More or less, we all constantly hear that vitamins are a good thing, but in what quantity? It depends, of course, from person to person. While some get enough nutrients from a varied diet, there are those who are severely deficient in vitamins and must use supplements.
However, experts warn that there are negative consequences if we take vitamins without a plan and program. If you think you may need a replacement, be sure to consult your family doctor first.
What should be known before taking vitamins?
Doctor Bayo Curry-Winchell, MD, points out that the most important thing is to discuss everything with the family doctor first.
“It is a myth that vitamins can do no harm. Of course they can if they are taken in excessive amounts, in combination with some medications or with some chronic health conditions. Therefore, be careful,” he points out.
Why can too many vitamins be unhealthy?
Our body gets vitamins A, C, D, E and K from our daily diet. In addition, our body itself produces vitamins D and K. Therefore, extra doses can cause health complications for some.
Overdose is possible
Believe it or not, a person can overdose on vitamins. When it comes to vitamin D, the Mayo Clinic website notes:
“Vitamin D poisoning, also known as hypervitaminosis D, is rare, but it is a serious condition resulting from an excessive concentration of this vitamin in the body. The cause is usually food supplements, not diet or sun exposure. It happens because the human body regulates the amount of vitamin D it gets from sun exposure or from food.
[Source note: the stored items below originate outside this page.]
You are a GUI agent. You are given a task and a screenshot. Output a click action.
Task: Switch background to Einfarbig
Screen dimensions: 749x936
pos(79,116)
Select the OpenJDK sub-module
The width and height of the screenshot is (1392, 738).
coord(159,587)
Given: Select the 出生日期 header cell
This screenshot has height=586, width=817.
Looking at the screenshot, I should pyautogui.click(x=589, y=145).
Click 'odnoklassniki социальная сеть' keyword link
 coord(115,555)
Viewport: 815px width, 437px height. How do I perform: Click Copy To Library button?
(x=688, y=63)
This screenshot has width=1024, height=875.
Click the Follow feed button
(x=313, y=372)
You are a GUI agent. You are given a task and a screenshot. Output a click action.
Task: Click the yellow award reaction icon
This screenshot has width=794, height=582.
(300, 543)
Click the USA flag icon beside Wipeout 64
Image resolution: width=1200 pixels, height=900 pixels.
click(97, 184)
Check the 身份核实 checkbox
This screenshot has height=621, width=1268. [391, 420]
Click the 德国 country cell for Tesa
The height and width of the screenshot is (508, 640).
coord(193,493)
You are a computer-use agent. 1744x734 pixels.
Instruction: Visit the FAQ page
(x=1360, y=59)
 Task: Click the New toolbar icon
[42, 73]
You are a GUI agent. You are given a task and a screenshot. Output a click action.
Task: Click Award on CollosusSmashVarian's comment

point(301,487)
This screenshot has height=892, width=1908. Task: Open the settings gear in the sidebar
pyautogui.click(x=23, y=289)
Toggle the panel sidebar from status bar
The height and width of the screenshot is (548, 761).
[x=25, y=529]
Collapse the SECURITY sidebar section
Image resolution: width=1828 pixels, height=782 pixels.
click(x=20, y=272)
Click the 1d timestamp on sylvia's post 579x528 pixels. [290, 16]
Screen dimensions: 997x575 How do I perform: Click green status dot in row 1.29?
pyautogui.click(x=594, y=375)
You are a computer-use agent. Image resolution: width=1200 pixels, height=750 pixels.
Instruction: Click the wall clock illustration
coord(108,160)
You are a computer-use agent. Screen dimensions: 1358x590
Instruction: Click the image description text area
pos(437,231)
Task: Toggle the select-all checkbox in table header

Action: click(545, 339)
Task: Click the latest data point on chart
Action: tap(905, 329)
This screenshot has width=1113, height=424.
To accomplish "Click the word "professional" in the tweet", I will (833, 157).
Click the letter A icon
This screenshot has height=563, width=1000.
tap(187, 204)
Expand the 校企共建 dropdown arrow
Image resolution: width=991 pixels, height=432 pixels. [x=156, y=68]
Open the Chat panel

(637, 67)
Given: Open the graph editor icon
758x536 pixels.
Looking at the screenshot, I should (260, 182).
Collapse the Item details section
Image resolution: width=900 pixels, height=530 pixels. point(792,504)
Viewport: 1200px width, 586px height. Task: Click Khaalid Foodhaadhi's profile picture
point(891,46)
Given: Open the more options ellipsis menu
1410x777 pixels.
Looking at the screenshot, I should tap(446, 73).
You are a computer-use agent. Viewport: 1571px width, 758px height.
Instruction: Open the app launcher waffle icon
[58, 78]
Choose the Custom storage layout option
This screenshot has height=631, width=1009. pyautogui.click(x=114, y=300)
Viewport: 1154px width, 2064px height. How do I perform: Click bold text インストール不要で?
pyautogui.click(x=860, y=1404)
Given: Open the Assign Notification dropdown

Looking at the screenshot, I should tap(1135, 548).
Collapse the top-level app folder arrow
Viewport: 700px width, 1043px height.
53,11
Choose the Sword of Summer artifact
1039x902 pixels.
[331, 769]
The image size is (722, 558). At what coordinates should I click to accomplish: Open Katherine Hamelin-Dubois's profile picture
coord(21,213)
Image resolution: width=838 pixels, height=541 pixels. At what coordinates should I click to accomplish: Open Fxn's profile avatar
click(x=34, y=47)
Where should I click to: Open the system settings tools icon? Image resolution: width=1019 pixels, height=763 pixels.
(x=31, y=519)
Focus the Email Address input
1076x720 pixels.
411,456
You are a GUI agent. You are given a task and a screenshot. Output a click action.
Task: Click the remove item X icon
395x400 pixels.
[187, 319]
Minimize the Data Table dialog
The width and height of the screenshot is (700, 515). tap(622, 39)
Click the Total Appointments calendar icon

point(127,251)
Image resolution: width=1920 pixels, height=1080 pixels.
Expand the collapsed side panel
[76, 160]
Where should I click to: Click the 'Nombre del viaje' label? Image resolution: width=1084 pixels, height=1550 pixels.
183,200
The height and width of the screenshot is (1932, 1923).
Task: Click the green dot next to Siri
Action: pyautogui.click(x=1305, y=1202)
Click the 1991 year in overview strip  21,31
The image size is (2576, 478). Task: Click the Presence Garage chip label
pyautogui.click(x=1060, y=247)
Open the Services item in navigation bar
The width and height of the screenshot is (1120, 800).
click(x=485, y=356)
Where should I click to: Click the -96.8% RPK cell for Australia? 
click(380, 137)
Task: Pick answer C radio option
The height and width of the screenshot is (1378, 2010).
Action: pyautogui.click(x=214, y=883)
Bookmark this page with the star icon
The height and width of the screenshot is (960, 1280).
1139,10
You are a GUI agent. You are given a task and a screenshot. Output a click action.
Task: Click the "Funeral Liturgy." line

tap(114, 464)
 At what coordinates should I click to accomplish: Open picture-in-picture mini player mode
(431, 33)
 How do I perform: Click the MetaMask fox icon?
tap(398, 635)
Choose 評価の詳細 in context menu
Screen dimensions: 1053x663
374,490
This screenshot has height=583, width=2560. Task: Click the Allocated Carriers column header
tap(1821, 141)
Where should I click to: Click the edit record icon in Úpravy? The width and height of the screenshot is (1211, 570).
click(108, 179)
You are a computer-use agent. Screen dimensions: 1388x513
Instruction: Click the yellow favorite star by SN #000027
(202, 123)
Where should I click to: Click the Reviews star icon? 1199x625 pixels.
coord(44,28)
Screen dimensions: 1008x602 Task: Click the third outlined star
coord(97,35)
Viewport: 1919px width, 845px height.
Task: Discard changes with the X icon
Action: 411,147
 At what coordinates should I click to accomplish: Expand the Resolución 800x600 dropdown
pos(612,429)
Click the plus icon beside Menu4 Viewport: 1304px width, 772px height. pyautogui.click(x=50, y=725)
The main consequence of vitamin D poisoning is the accumulation of calcium in the blood (hypercalcemia), which can cause nausea and vomiting, weakness and frequent urination. All this can cause bone pain and kidney problems.
It should also be borne in mind that there may be wrong information or an overemphasized effect on the declaration of the preparation.
Too much vitamin A has been linked to nausea, changes in visual acuity, headaches and coordination difficulties. Large amounts of vitamin A during pregnancy can cause physical defects in the fetus or have contraindications with some medications.
Vitamin C is indeed available in many everyday foods. Although vitamin C is cleared from the body, excessive amounts can cause headaches, vomiting and stomach cramps, it says. EatThis.